In this study, the expression pattern of gene ACK1 was different from that of the above mentioned genes, but similar to that of oncogenes. ACK1 encodes a tyrosine kinase that binds to Cdc42Hs in its GTP-bound form and inhibits intrinsic and GTPase-activating protein (GAP)-stimulated GTPase activity of Cdc42Hs. It is directly linked to a tyrosine phosphorylation signal transduction pathway, but its effect on tumor progression has not been reported[12-17].

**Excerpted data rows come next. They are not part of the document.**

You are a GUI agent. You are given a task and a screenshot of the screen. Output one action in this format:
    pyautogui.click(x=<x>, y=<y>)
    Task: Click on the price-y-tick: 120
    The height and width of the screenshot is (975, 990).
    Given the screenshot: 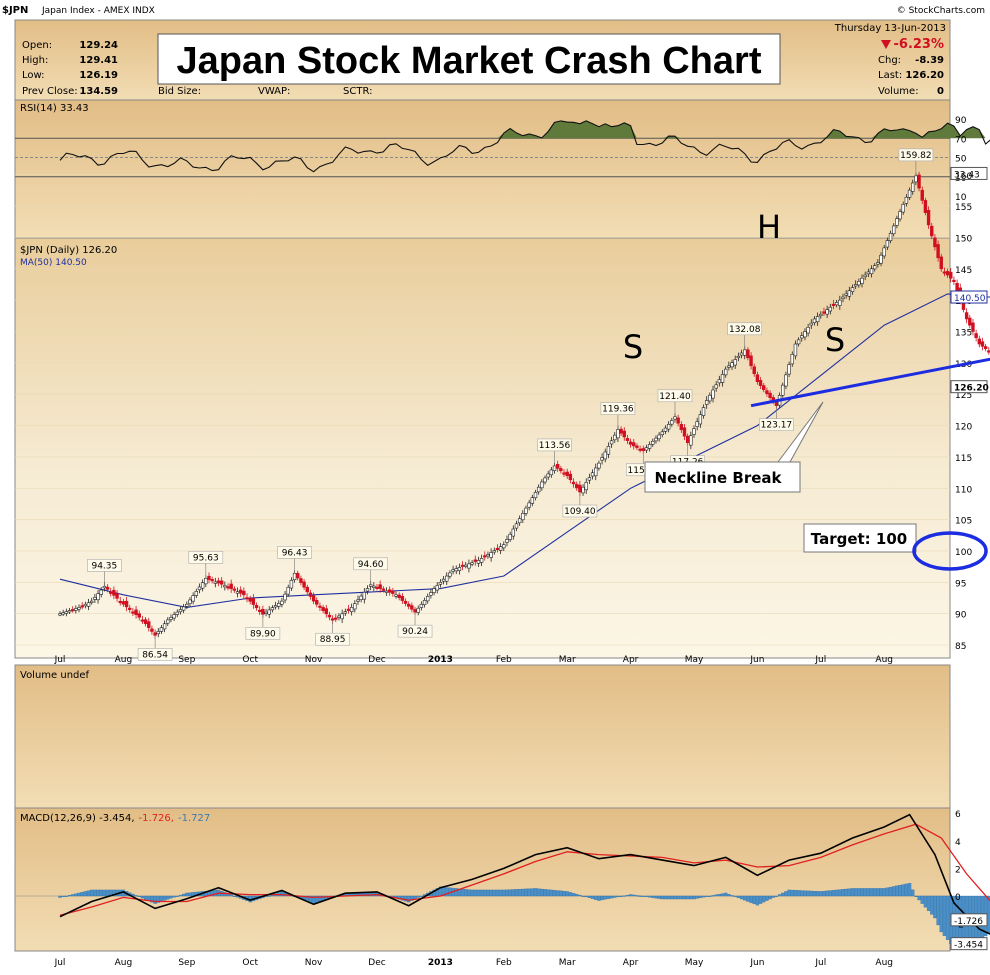 What is the action you would take?
    pyautogui.click(x=964, y=428)
    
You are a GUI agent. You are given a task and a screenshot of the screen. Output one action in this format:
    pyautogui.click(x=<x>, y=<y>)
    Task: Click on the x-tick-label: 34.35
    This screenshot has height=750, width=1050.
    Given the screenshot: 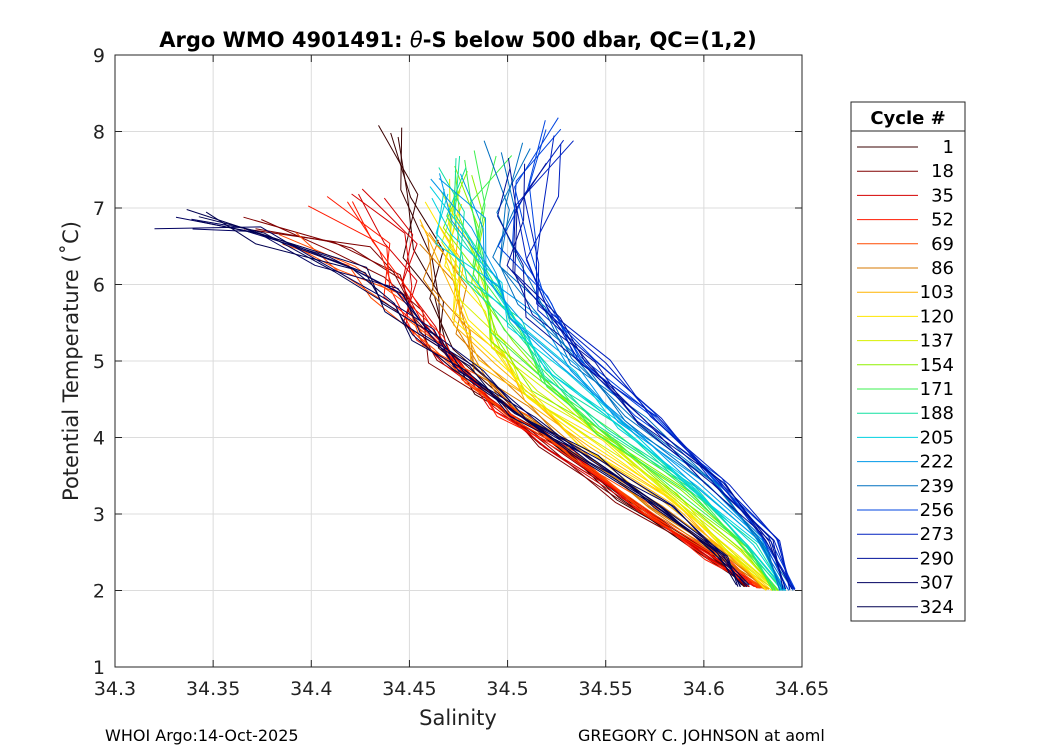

Both tumor suppressor gene and oncogene are important target molecules in clinical diagnosis and treatment of malignant gastric tumors. The different expressions of these four genes have not been reported during the progression of gastric cancer.

In conclusion, analysis of gene expression profiles by LMD, P27-based amplification, and cDNA microarray can provide useful information for clarifying the mechanism underlying the development and metastasis of gastric cancer[25-29], not only revealing the differentially expressed genes in progression of gastric cancer, but also providing information for identifying novel diagnostic and therapeutic targets.